O frenesi juvenil de Justin Bieber

Pela segunda vez no País, cantor traz no repertório atitude de criança mimada e sucessos de seu disco mais recente

RAFAEL ABREU, ESPECIAL PARA O ESTADO, O Estado de S.Paulo

02 de novembro de 2013 | 02h19

Com o show que faz hoje na Arena Anhembi, em São Paulo, é a segunda vez que Justin Bieber vem ao Brasil para se apresentar. Os dois shows que faz no País - amanhã, ele também se apresenta na Apoteose, no Rio - são parte da etapa final da mega turnê Believe, cujo repertório é baseado no álbum de mesmo nome, seu terceiro disco de estúdio, com 7,1 milhões de cópias vendidas no mundo todo.

O set-list, no entanto, não se resume ao disco: inclui também sucessos mais antigos (do EP My World e de seu disco de estreia, My World 2.0) e canções feitas em colaboração com outros artistas, como Carly Rae Japsen, responsável pelo hit Call Me Maybe, e Jaden Smith, filho do ator Will Smith. Quando terminar a turnê, no início de dezembro, Bieber terá somado 154 shows na América do Norte, na América do Sul, na Europa, na África, na Ásia e na Oceania - antes de desembarcar no Brasil, o rapaz fez shows no Panamá e na Colômbia.

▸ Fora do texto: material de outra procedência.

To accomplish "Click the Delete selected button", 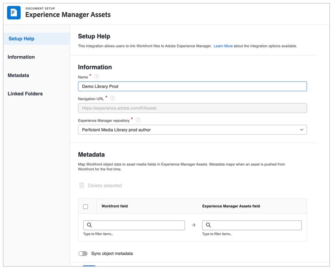I will pyautogui.click(x=104, y=185).
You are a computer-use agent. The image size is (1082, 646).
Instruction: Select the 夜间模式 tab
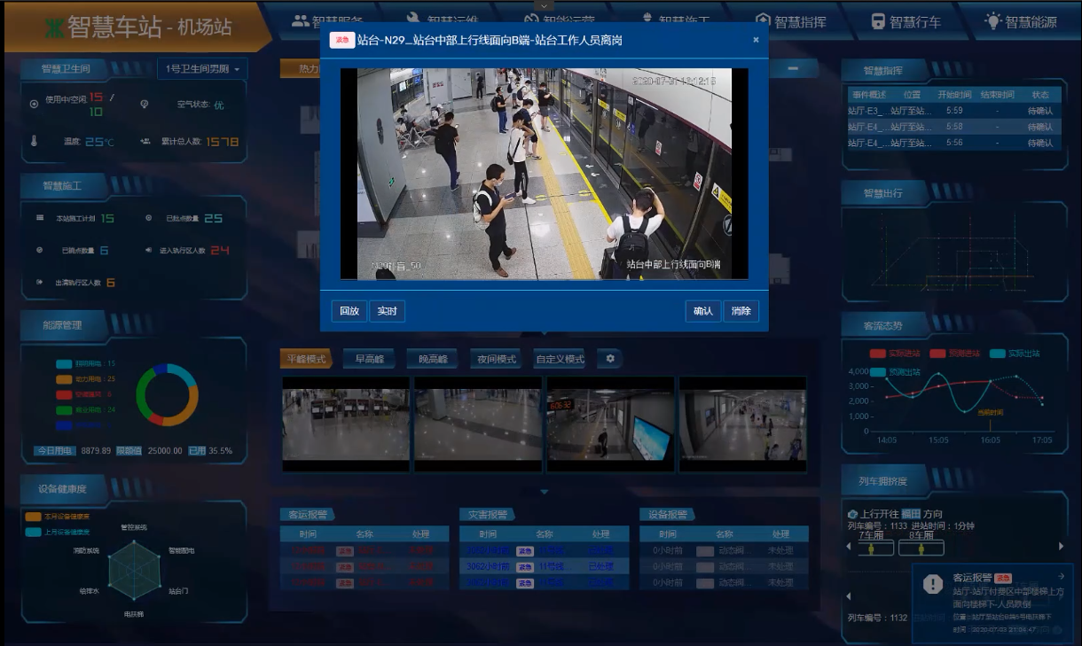495,359
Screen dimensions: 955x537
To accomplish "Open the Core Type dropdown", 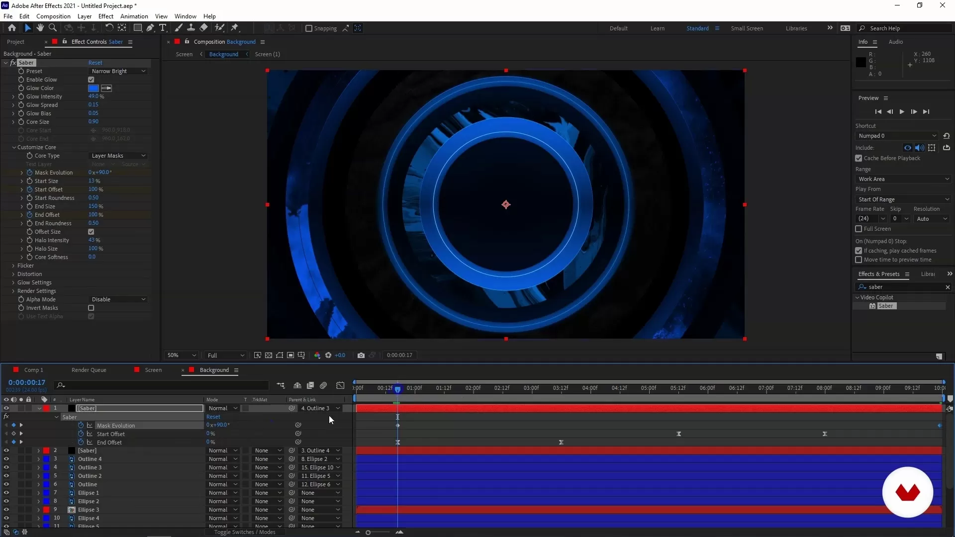I will 118,156.
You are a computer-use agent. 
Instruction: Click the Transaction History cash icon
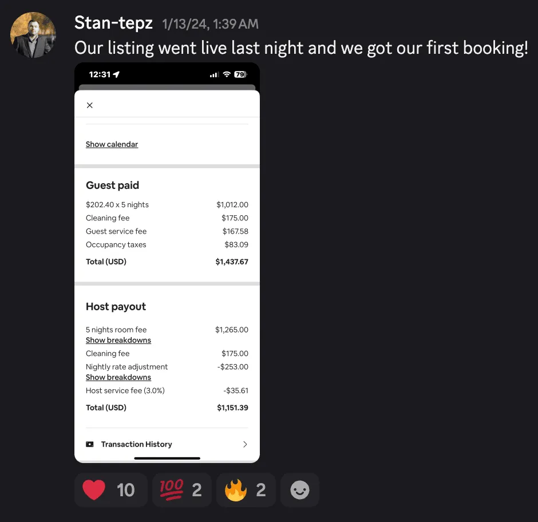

Dois anos depois das últimas apresentações que fez em solo brasileiro, Bieber está mudado. Da última vez que veio para cá, promovendo sua primeira turnê mundial, My World, ainda guardava um pouco da inocência infantil que era grande parte de sua novidade, quando surgiu com o sucesso One Time, aos 15 anos. Com o penteado compacto e a voz ainda púbere, era um adolescente no palco e na atitude.

Quando se apresentar hoje à noite, aos 19, terá um topete, em vez do inocente corte tigelinha, e não é improvável que fique descamisado para mostrar as 20 tatuagens que tem no corpo, agora menos magrelo e mais musculoso - sempre um evento para as "beliebers", como são chamadas as fãs do rapaz, muitas delas adolescentes.

Esse tipo de frenesi juvenil, aliás, diz muito sobre a imagem que o cantor ainda inspira na mídia, mesmo que seu último disco de estúdio tentasse mirar um público mais maduro. Apesar disso, a impressão é que, quanto mais velho Bieber fica, mais age como uma criança mimada.

Com um mau humor e uma tendência a chiliques já típicos, as últimas polêmicas em que se envolveu fazem a imagem de um jovem pirracento. O processo de desintegração da imagem de garoto-bebê não é tão escandalosa quanto o de Miley Cyrus, mas envolveu algumas ousadias: noites com strippers, ataques a papparazzi, drogas em ônibus de turnê e até uma cuspida (literal) em fãs entre os exemplos.

Independentemente das controvérsias, no entanto, Bieber continua um sucesso. No início deste ano, se tornou o primeiro artista com menos de 19 anos a ter lançado cinco discos que chegaram ao topo da parada da Billboard, com o lançamento da versão acústica de Believe.

E seus quatro últimos singles parecem indicar um novo trabalho no horizonte. No início de outubro, Bieber anunciou que lançaria um single a cada segunda até o início de dezembro, em antecipação de seu novo filme, Believe 3D, um documentário sobre sua turnê.